Funkadelic - Maggot Brain (1971)

Jody's Review:

Holy shit. I find the opening track on this album unrivalled by any other Parliament/Funkadelic songs. Eddie Hazel may be the most underrated guitarist of all time. When people think of great guitarists, they think of flashy solos, in a competition for the greatest technical proficiency. Eddie hazel is undeniably talented, but what separates him from the slew of talented guitarists throughout rock is the soul he puts into his music. I consider this to be the greatest guitar solo of all time, with every note perfectly placed within the arpeggiating background. The production of this track is likewise perfect, and the mono version doesn't cut it.

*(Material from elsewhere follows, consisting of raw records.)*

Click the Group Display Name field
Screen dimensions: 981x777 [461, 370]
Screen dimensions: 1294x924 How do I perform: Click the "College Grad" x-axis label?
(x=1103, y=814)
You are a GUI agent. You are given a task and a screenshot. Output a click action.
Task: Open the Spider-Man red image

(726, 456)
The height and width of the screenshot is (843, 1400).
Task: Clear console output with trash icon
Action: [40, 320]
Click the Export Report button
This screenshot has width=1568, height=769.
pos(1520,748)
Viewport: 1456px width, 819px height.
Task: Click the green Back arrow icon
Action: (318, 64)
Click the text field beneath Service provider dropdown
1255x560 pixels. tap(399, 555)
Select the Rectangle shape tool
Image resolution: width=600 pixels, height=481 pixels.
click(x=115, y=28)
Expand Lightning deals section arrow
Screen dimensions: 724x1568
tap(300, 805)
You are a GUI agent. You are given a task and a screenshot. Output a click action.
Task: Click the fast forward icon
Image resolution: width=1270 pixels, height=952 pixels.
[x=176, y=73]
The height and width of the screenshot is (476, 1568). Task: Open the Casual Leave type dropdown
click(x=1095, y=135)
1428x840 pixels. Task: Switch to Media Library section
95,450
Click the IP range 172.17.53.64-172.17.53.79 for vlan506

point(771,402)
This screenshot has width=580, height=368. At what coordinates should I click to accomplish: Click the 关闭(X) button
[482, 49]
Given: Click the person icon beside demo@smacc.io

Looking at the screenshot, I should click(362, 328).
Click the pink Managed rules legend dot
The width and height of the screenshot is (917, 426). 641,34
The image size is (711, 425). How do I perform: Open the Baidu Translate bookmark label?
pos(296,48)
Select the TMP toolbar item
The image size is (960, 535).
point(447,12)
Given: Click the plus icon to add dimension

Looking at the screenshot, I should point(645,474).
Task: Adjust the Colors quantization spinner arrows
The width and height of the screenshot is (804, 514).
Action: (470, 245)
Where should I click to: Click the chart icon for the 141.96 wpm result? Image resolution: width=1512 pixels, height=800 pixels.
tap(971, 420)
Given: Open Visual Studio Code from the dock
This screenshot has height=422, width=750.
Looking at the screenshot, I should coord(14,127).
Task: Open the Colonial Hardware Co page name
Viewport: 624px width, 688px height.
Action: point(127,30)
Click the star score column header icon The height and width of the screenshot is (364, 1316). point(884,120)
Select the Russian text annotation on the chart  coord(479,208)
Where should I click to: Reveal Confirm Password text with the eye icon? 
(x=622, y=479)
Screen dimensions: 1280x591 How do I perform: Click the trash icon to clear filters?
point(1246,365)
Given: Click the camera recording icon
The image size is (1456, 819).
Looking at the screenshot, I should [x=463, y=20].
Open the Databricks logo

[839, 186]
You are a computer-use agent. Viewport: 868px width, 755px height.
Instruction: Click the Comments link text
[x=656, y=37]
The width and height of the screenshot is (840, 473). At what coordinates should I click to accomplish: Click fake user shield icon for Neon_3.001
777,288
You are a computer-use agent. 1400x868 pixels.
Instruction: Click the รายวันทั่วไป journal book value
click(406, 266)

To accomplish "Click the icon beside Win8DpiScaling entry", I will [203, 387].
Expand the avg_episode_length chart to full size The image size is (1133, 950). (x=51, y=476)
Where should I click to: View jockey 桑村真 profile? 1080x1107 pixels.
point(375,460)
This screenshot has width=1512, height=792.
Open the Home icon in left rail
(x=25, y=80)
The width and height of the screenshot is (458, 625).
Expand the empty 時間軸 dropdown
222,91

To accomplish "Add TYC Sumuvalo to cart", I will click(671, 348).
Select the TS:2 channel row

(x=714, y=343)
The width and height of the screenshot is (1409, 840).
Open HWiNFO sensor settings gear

But the title track is not the only great song on this album. The whole album is excellent, however I think it falls off slightly at the end, as Back in Our Minds and Wars of Armageddon don't rival the first half of the album. After Maggot Brain, the album becomes far more peppy and fast paced. Can You Get to That is a fun song, very upbeat, but about karma after a breakup. You and Your Folks, Me and My Folks, my second favorite track off the album, has undertones of class-based social injustice, and is a call to arms for second class citizens to join together. As Billie Nelson says, "Ha! But if in our fears, we don't learn to trust each other/ And if in our tears, we don't learn to share with your brother/ You know that hate is gonna keep on multiplying/ And you know that man is gonna keep right on dying."

Otto's Review:

The third and most famous of Funkadelic's legendary hyper-psychedelic trilogy. After this Eddie Hazel would be imprisoned, Michael Hampton was recruited for full-time duties, Hazel would come back, more singers came on board when the Parliament name was ready to use, and then Worrell and Collins would just totally dominate (even on the Funkadelic side of things). And before this Funkadelic had a very bluesy first album showing George's roots and a 300% psychedelic album all recorded (and probably mastered) in one day when the entire band was on acid. So while Maggot Brain is more comparable to its preceding albums, it's still a unique and very well developed statement and shows the true arranging genius of George Clinton.

So here we have kind of a final form of the elements Funkadelic was toying with before; not mixed together in some kind of epic way, but just the band doing what they do best. I'm a firm believer that each of these early Funkadelic albums is the best in its own way, and here the strength is the power and emotion (whereas the debut was the coolness in simplicity and Free Your Mind was pure psychedelic force). Maggot Brain seems to have more singers on board, and even if it doesn't really, it just seems like that since they're actually arranged to be heard, not just to have an effect as an acid blast to the face. Now don't get me wrong, each of these albums share these traits, just balanced differently, and of course there is some absolutely insane musicianship to feed the emotions (like Jody says about the measure of a guitarist's skill). So while the singers are hurling their voices at you, you'll hear Hazel just completely shredding in the background, Billie Nelson completely hammering away some kind of complex funky rhythm and Worrell doing all kinds of crazy stuff between piano and organ. You'll go between a completely original version of solo ideas Hendrix may have thought of towards the end of his career, to poppy-psychedelic fusion, to shudders of Zeppelin-esque hard rock.... and it just works.